■ WORK TASK
Where the word "agent" occurs in a line of the listing below, copy that line.

■ RECORDS FOR THE EXERCISE
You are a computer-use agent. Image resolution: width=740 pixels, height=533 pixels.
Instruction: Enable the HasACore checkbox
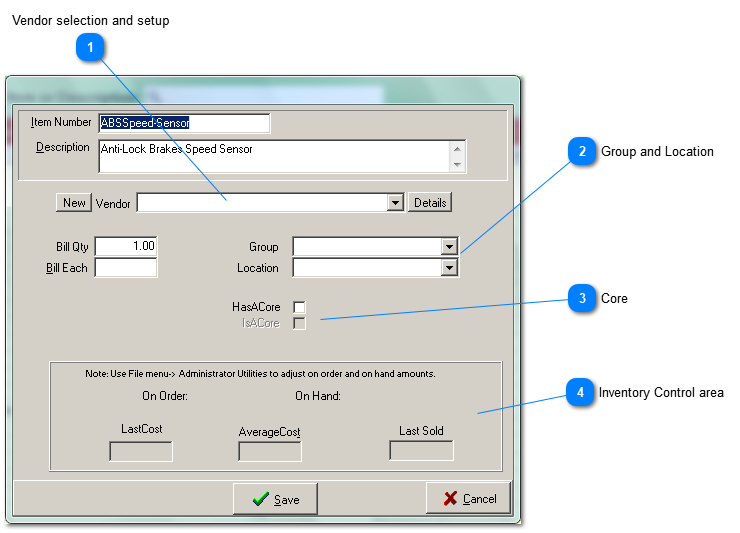coord(299,307)
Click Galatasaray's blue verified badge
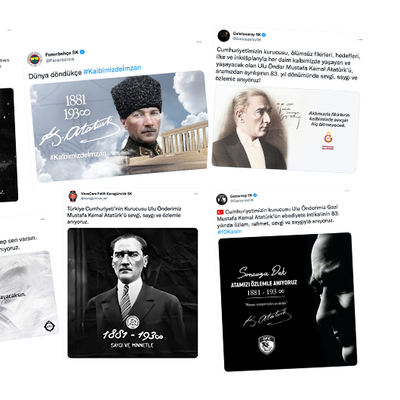Screen dimensions: 400x400 tap(264, 34)
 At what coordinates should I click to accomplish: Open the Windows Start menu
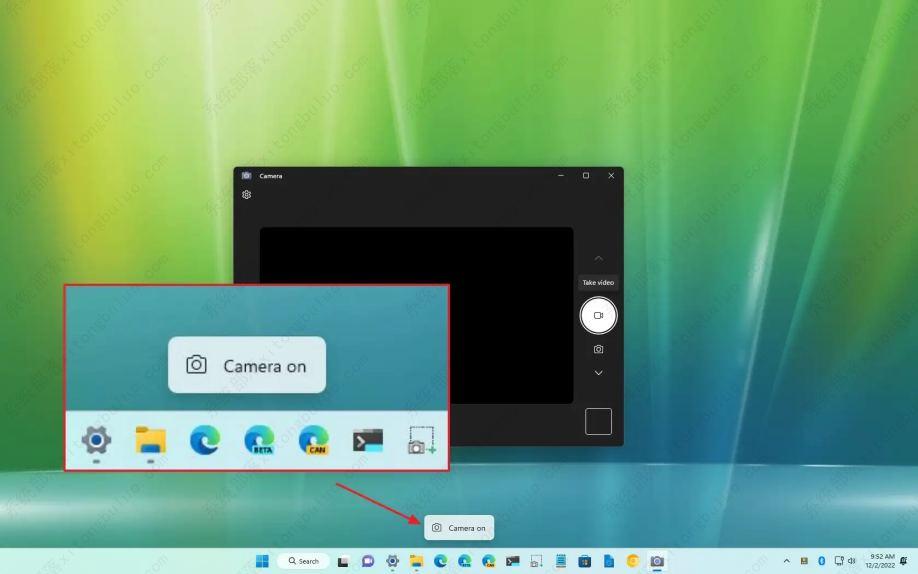pyautogui.click(x=262, y=561)
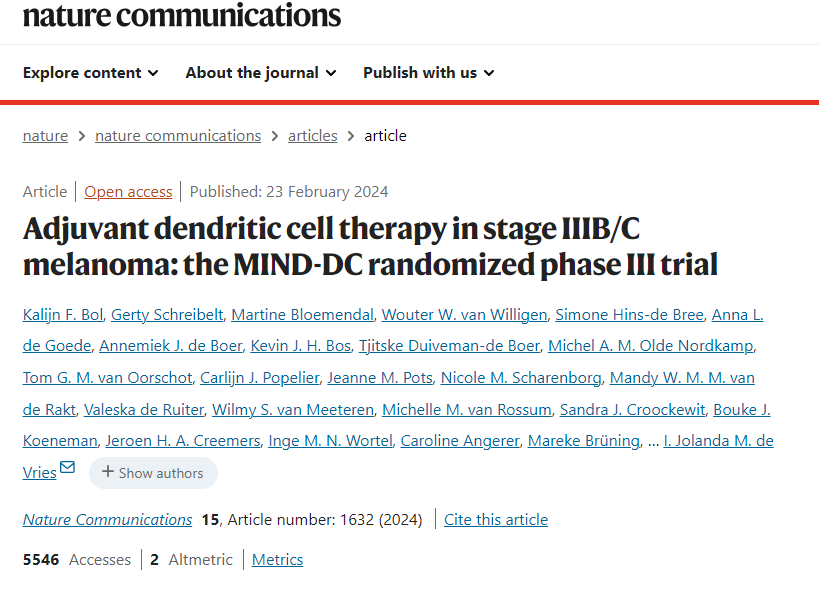
Task: Open the nature communications breadcrumb link
Action: tap(178, 136)
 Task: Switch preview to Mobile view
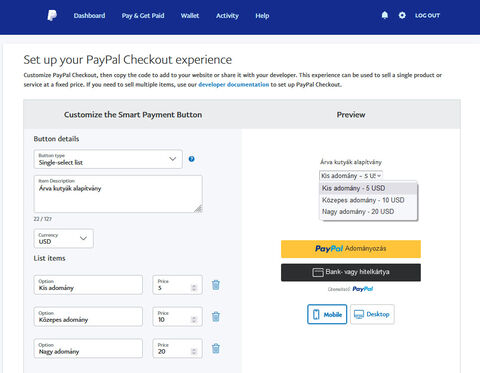(x=327, y=314)
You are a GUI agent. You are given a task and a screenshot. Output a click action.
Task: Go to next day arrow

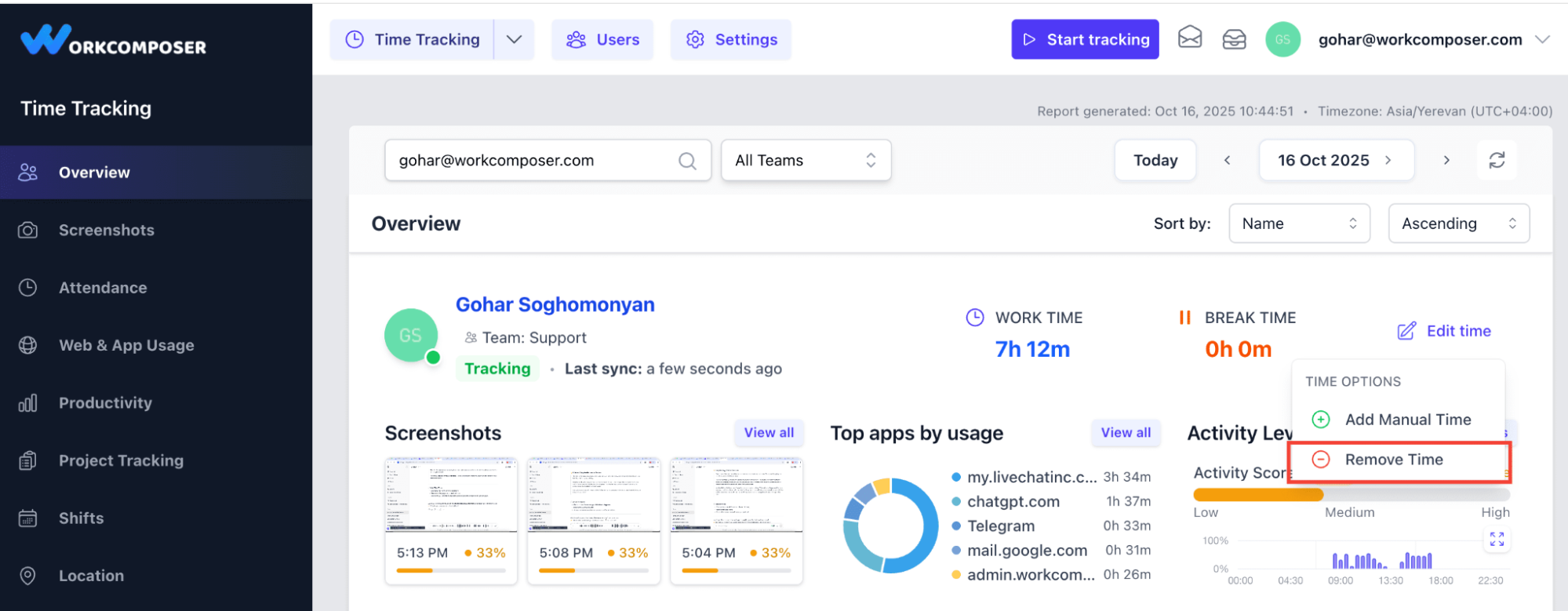(x=1446, y=160)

■ YOUR SOLUTION
You are a computer-use agent. Image resolution: width=740 pixels, height=533 pixels.
You are a GUI agent. You are given a task and a screenshot. Output a click action.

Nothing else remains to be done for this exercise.